Desafio Escolas Sustentáveis promove encontros nacional e internacional

Educadores das instituições selecionadas no Brasil trocam experiências entre si e entre representantes dos outros oito países participantes do projeto

O Instituto Akatu continua atuando junto às cinco escolas selecionadas pelo Desafio Escolas Sustentáveis, que receberam R$ 105 mil em financiamento para implementar planos de ação para promover a educação para o consumo consciente e a sustentabilidade. Além de acompanhar o desenvolvimento dos planos, que incluem melhorias na estrutura e no ensino das instituições, foram realizadas uma série de encontros virtuais para professores, coordenadores e diretores compartilharem aprendizados e expectativas.

Em outubro, um encontro reuniu os nove países participantes do Desafio, que é uma iniciativa global coordenada pelo Institute for Global Environmental Strategies (IGES) e pela One Planet Network e financiado pelo Ministério do Meio Ambiente do Japão. Além do Brasil, também participam do projeto Namíbia, África do Sul, Uganda, Camboja, Quirguistão, Filipinas, Vietnã e Suriname. 

Ao longo de quatro dias, as escolas selecionadas desses países puderam apresentar seus projetos e entender formas de se alcançar melhores resultados a partir deles. No primeiro dia, destacou-se a discussão sobre pensamentos, teorias e práticas em educação para o desenvolvimento sustentável e para estilos de vida sustentáveis, a partir de palestras dos professores Rob O’Donoghue (Rhodes University, África do Sul) e Robert Didham (Inland Norway University of Applied Science, Noruega).

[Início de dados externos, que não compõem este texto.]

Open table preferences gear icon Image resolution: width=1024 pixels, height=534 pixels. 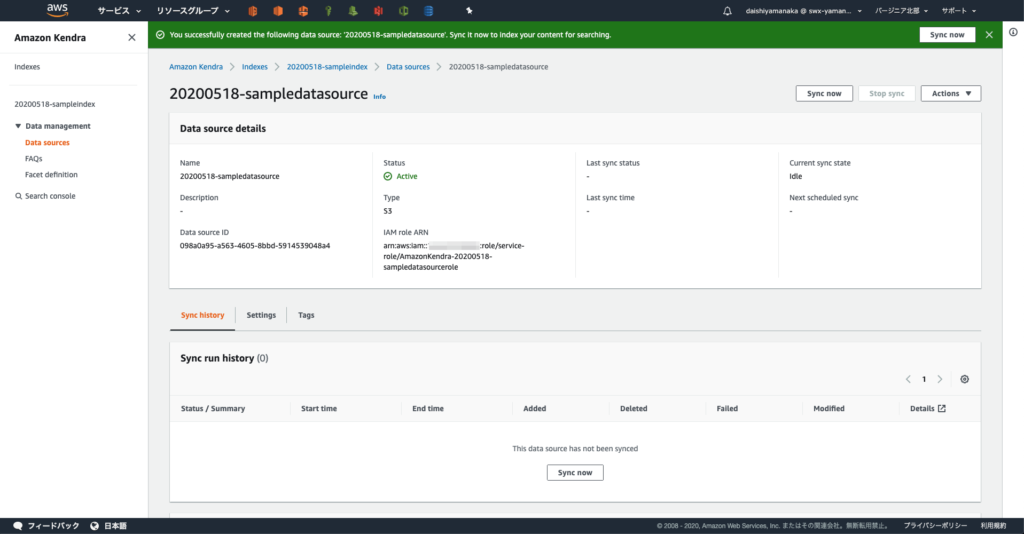tap(964, 379)
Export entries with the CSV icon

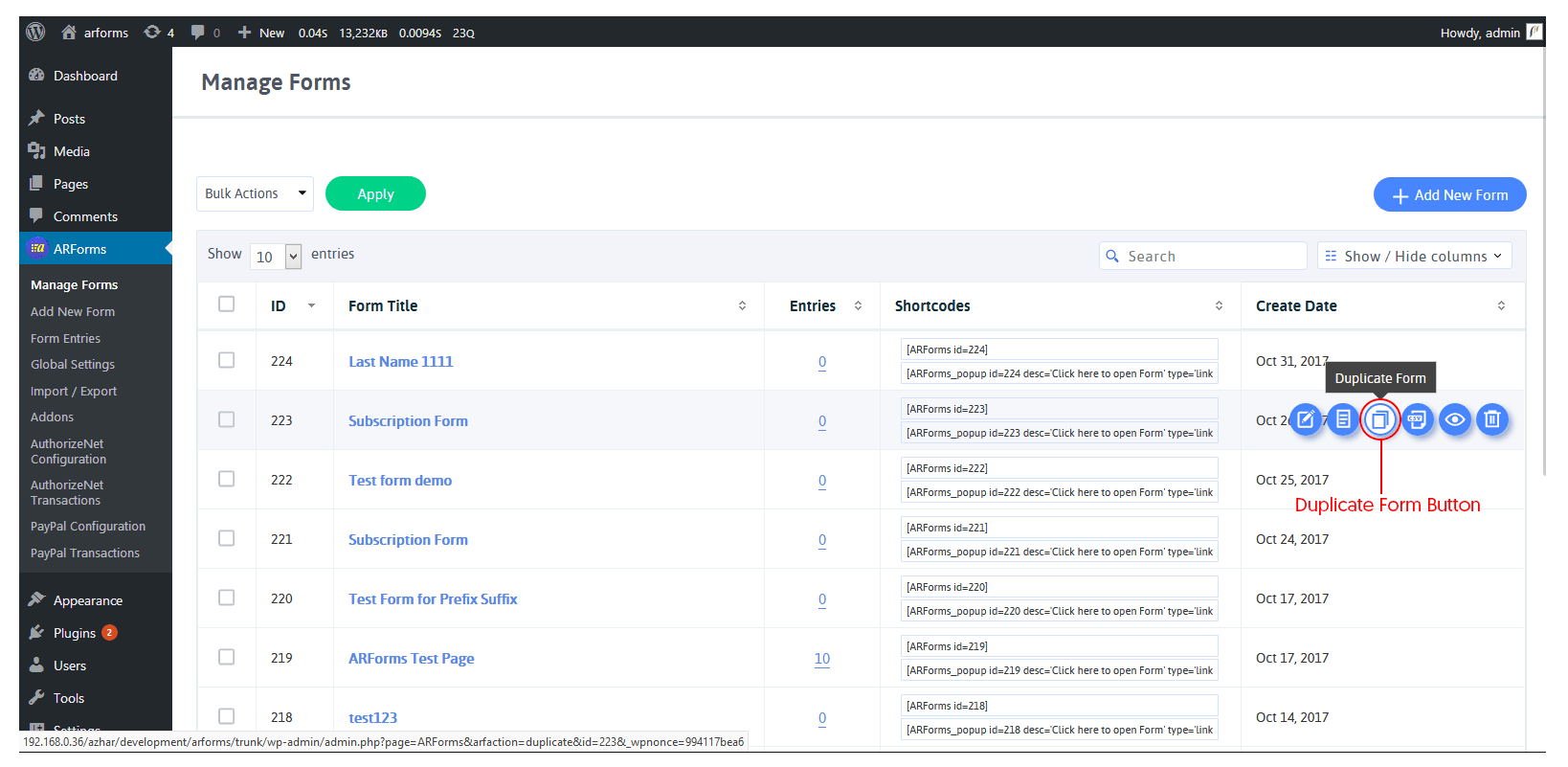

“Muitas das preocupações ligadas ao desenvolvimento sustentável estão diretamente relacionadas ao nosso modo de vida e seus efeitos no meio ambiente e na sociedade. Para que a sustentabilidade seja inserida nas vivências das pessoas, o desenvolvimento sustentável deve ser relevante no nível individual. É especificamente este desafio que a educação deve buscar solucionar”, destacou o professor Robert Didham.

A palestra da professora Giselly Gomes, pesquisadora da Rede Internacional de Educação Ambiental e Justiça Climática (REAJA) e gerente de Educação Ambiental da Secretaria de Educação do Mato Grosso marcou o segundo dia. Ela falou sobre a experiência da criação de espaços de educação para sustentabilidade nas escolas do estado e como sua implementação abre oportunidades para uma maior participação social.

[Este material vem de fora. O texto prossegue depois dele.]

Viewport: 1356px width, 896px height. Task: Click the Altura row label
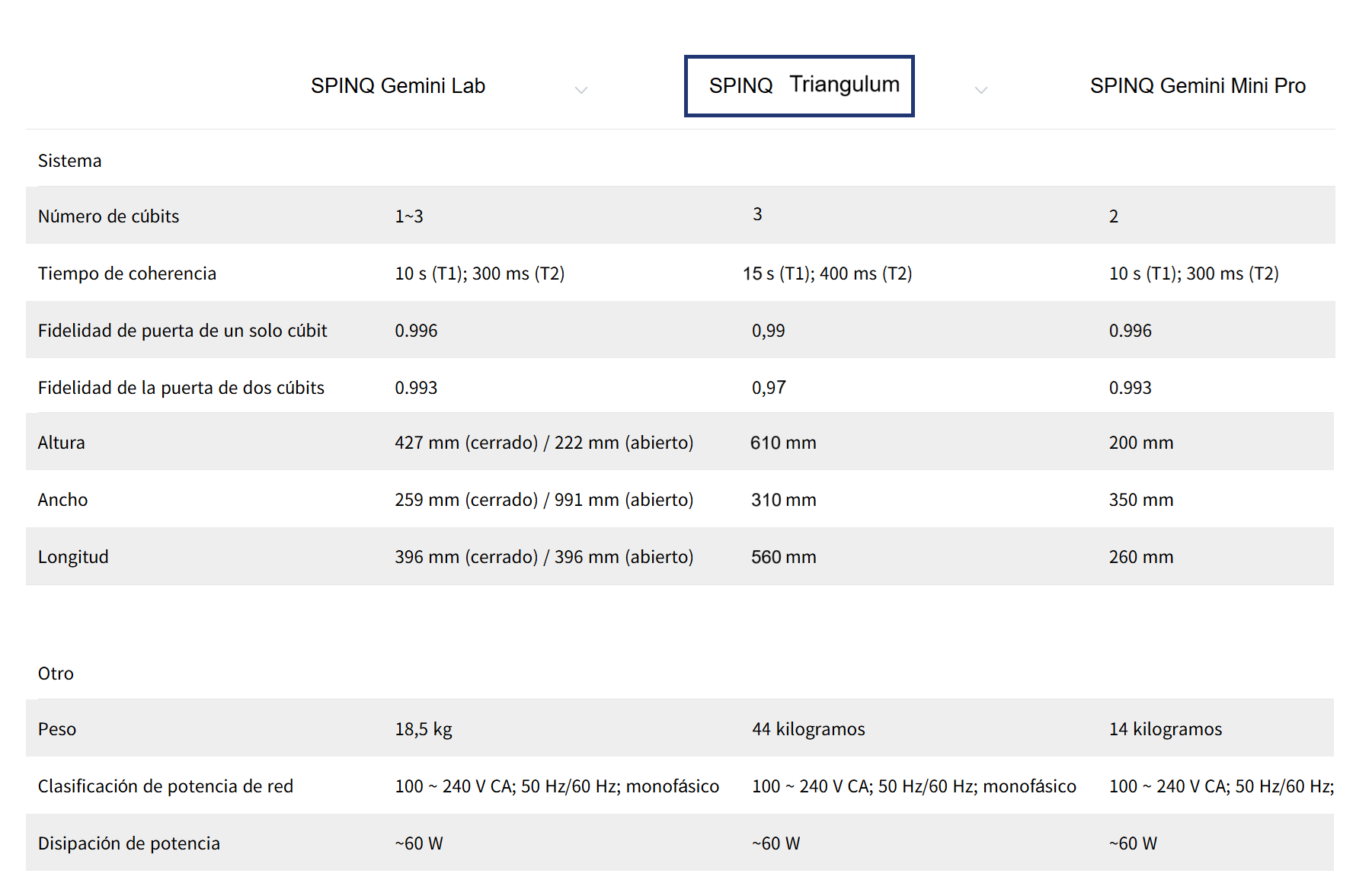click(x=62, y=443)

No terceiro dia, o diretor de programa do IGES, Atsushi Watabe, apresentou aos professores técnicas para o cálculo de pegada ecológica e redução de emissões de gases de efeito estufa (GEE), um dos objetivos do Desafio Escolas Sustentáveis. Ainda neste dia, Denise Conselheiro, gerente de Educação do Akatu, falou sobre a experiência de implementar o Desafio no Brasil, seguida por uma apresentação do plano de ação da escola vencedora nacional, o Colégio Estadual Lorêncio Correia (Curitiba-PR).

“O Instituto Akatu há 20 anos trabalha a promoção de estilos de vida sustentáveis por meio da educação e a oportunidade de implementar o Desafio Escolas Sustentáveis no Brasil foi uma oportunidade importante para superar obstáculos encontrados ao longo da nossa trajetória, em especial a falta de incentivos para a implementação de projetos. O Desafio tem sido essencial para promover o avanço da educação para a sustentabilidade em escolas brasileiras” comentou Denise Conselheiro.

Já o último dia foi marcado por uma palestra do professor Jim Taylor, da Wildlife and Environment Society of South Africa, sobre o impacto da pandemia do coronavírus na educação para o desenvolvimento sustentável, com destaque para uma troca de experiências entre os educadores presentes.

Encontro nacional

Em setembro, o Akatu realizou um encontro virtual entre as cinco escolas selecionadas pelo Desafio no Brasil para fomentar um espaço de troca de experiências e debate sobre a implementação de seus planos de ação. 

Cada escola teve a oportunidade de apresentar as atividades e os objetivos propostos em seus planos, além de contar sobre desafios e expectativas de sua implementação. Uma roda de conversa entre os presentes levantou tópicos como, por exemplo, a necessidade de engajar alunos, professores e comunidade no projeto e as estratégias necessárias para que as mudanças permaneçam nas instituições para além dos planos implementados.

“Muito além das transformações físicas na estrutura, há um legado cultural que fica. A Escola Estadual Luiz Lopes de Carvalho já se vê como uma escola sustentável”, afirmou Jaqueline Castanheira, professora coordenadora da instituição da cidade de Três Lagoas (MS), uma das selecionada pelo Desafio no Brasil.